On August 16, 1976, respondent Judge issued an order, denying the motions of petitioners.
On October 28, 1976, respondent Judge issued an order, requiring petitioners to appear before his court to explain
why they should not be punished for contempt for denying or disobeying the lawful processes of the court.
The issuance of the "show cause" order prompted the petitioners to file a petition for certiorari with writ of
preliminary injunction in the Court of Appeals. The petition was dismissed. Hence, the instant petition
The issues raised to us are embodied in the petitioners' assignments of errors as follows:
I. THE COURT OF APPEALS ERRED IN OVERLOOKING THE FACT THAT WRIT OF PRELIMINARY
ATTACHMENT COULD ONLY BE GRANTED TO SECURE THE SATISFACTION OF A JUDGMENT IN A
CASE IN WHICH SAID WRIT IS PRAYED FOR;
II. THE COURT ERRED IN SUSTAINING THE ISSUANCE OF THE WRIT OF PRELIMINARY
ATTACHMENT FOR THE PERSONAL BENEFIT OF PRIVATE RESPONDENT IN CIVIL CASE NO. Q-18444,
NOTWITHSTANDING THE FACT THAT SAID RESPONDENT INSTITUTED SAID ACTION NOT IN HER
PERSONAL CAPACITY, BUT AS ADMINISTRATRIX OF THE ESTATE OF THE LATE WILLIAM
GRUENBERG, SR.;
III. THE COURT OF APPEALS ERRED IN RULING THAT PETITIONERS CAN BE CITED FOR CONTEMPT
FOR THE ALLEGED FAILURE TO COMPLY WITH THE NOTICE OF GARNISHMENT ADDRESSED TO
THIRD PARTIES.
The issues are interrelated and may be discussed together. They all focus on the proprietary of the writ of attachment
and garnishment against the petitioners' properties issued by the trial court and affirmed by the appellate court.

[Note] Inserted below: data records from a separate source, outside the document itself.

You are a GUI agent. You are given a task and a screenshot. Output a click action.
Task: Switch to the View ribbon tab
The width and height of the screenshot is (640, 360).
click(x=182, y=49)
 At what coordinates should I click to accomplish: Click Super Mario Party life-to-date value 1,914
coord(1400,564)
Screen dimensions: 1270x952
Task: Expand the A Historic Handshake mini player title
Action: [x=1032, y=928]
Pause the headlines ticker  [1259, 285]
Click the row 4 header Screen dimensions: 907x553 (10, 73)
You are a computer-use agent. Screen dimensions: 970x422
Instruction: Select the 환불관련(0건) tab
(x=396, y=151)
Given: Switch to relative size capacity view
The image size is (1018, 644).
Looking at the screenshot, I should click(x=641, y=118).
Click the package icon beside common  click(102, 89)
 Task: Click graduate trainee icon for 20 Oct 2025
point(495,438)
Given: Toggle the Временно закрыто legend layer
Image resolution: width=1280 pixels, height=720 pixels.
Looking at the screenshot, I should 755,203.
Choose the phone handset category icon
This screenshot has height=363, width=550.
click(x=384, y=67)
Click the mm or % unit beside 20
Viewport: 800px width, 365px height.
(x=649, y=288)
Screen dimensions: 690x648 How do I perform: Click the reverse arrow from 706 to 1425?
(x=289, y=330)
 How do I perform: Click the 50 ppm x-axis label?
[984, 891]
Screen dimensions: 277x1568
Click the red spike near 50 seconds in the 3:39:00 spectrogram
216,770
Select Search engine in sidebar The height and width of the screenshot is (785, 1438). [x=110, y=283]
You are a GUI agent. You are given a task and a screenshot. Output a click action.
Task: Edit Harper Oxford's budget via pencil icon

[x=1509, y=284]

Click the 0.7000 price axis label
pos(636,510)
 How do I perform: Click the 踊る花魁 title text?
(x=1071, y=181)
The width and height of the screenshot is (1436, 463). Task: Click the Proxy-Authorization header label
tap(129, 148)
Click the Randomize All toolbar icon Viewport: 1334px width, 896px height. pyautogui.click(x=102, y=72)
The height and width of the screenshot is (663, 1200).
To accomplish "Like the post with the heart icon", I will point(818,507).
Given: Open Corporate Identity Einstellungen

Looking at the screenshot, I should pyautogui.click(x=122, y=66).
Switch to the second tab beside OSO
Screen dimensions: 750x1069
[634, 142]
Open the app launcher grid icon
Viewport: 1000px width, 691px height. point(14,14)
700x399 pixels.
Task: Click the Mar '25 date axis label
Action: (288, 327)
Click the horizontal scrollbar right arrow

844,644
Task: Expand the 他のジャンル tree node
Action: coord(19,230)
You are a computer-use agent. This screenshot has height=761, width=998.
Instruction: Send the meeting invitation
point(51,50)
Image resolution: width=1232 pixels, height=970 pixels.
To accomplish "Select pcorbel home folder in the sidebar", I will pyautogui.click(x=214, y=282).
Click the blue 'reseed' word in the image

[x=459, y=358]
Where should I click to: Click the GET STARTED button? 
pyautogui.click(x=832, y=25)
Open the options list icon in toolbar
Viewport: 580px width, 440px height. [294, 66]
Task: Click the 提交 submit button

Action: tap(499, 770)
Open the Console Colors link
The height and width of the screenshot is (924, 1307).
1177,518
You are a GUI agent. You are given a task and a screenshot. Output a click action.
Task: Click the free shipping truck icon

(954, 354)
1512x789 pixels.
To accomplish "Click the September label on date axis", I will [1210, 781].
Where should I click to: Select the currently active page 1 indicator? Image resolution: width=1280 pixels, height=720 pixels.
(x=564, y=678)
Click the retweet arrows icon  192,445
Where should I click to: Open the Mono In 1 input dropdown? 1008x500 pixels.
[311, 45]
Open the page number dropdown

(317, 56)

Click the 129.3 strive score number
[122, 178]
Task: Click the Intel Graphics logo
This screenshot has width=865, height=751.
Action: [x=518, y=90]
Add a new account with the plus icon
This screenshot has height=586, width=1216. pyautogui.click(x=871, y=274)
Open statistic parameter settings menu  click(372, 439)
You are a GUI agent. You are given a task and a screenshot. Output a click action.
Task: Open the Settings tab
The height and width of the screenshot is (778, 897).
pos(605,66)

In her affidavit supporting the motion for a writ of preliminary attachment, the private respondent stated that her
case "... is one of the situations covered by Section 1 (d), Rule 57 of the Rules of Court whereby a writ of
preliminary attachment may issue." Section 1 (d), Rule 57 provides:
Grounds upon which attachment may issue.A plaintiff or any proper party may, at the commencement of the
action or at any time thereafter, have the property of the adverse party attached as security for the satisfaction of any
judgment that may be recovered in the following cases:
xxx xxx xxx

(d) In an action against a party who has been guilty of a fraud in contracting the debt or incurring the obligation
upon which the action is brought, or in concealing or disposing of the property for the taking, detention or
conversion of which the action is brought.
xxx xxx xxx
There are various reasons why this petition should prosper.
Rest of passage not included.